--- START ---
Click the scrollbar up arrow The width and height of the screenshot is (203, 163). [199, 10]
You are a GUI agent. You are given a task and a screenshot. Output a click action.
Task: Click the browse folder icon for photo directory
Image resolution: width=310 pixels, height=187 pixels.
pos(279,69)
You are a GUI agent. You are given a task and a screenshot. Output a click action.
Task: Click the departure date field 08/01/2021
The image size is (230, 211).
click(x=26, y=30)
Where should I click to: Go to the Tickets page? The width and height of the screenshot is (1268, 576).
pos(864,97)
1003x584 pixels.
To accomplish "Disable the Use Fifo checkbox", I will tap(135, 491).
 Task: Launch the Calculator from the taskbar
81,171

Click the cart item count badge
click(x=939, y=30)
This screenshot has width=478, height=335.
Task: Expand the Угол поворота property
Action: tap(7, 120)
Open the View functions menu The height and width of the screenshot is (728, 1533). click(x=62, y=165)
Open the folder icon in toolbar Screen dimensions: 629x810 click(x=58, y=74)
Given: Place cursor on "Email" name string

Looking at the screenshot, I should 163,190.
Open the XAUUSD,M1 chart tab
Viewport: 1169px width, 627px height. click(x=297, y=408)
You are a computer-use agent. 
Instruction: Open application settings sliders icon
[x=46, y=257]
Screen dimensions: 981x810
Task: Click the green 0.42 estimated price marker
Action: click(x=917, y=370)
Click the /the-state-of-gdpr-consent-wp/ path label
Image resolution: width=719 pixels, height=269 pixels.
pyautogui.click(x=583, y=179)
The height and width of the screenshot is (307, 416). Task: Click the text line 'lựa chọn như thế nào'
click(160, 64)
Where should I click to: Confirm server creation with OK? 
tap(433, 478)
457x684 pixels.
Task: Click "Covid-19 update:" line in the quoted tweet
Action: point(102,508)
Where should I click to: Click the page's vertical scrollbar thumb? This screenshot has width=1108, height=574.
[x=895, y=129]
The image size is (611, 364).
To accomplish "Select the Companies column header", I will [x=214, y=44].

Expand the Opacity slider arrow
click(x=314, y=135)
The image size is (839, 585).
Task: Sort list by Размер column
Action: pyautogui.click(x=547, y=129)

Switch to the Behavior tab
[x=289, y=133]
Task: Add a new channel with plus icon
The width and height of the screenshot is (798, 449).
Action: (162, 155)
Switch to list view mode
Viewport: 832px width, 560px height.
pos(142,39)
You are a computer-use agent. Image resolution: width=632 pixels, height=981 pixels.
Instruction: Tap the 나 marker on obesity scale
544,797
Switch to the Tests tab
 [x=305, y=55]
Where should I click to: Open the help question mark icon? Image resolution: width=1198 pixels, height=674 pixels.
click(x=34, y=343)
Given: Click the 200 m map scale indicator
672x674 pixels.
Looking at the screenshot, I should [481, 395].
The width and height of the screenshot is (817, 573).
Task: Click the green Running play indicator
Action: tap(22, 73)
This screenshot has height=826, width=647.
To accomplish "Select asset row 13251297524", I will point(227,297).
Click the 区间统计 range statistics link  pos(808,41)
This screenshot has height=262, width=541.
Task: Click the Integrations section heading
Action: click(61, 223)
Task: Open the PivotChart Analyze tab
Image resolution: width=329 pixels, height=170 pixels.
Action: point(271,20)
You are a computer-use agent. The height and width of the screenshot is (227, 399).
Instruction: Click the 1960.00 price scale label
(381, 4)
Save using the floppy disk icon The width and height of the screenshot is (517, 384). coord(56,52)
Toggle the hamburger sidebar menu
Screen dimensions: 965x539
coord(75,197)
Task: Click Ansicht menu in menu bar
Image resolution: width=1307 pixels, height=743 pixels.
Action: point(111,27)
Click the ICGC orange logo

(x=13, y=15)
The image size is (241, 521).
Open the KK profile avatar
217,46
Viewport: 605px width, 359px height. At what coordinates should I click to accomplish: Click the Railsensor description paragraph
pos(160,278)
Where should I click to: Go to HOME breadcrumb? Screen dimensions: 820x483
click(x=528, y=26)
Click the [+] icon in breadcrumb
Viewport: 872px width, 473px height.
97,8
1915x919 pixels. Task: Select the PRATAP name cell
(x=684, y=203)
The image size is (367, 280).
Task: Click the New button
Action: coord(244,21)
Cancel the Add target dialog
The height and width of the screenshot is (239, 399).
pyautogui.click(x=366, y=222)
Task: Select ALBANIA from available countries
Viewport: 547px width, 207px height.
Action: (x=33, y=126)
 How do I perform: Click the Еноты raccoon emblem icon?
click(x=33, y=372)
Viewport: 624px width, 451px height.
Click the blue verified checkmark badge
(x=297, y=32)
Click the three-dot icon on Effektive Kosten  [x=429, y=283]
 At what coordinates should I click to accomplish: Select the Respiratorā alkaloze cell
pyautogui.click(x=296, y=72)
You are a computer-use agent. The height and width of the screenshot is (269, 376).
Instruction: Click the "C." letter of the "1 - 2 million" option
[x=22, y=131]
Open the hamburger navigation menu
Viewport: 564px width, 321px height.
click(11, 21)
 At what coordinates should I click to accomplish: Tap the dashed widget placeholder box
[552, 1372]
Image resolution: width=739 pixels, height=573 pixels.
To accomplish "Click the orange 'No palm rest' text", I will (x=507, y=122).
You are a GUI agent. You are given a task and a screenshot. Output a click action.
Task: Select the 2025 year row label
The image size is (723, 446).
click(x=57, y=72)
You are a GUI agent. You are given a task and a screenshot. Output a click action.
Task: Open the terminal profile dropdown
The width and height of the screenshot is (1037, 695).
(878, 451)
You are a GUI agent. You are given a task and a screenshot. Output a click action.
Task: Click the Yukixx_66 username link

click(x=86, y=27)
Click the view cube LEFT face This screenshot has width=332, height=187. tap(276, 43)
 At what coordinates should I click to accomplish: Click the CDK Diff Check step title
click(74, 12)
--- END ---
» TASK DIRECTIONS:
Exactly the lines from the start of the entries through the one bearing "1003x584 pixels." are to be output, with both ends included.

» RESULT OF THIS TASK:
Click the scrollbar up arrow The width and height of the screenshot is (203, 163). [199, 10]
You are a GUI agent. You are given a task and a screenshot. Output a click action.
Task: Click the browse folder icon for photo directory
Image resolution: width=310 pixels, height=187 pixels.
pos(279,69)
You are a GUI agent. You are given a task and a screenshot. Output a click action.
Task: Click the departure date field 08/01/2021
The image size is (230, 211).
click(x=26, y=30)
Where should I click to: Go to the Tickets page? The width and height of the screenshot is (1268, 576).
pos(864,97)
1003x584 pixels.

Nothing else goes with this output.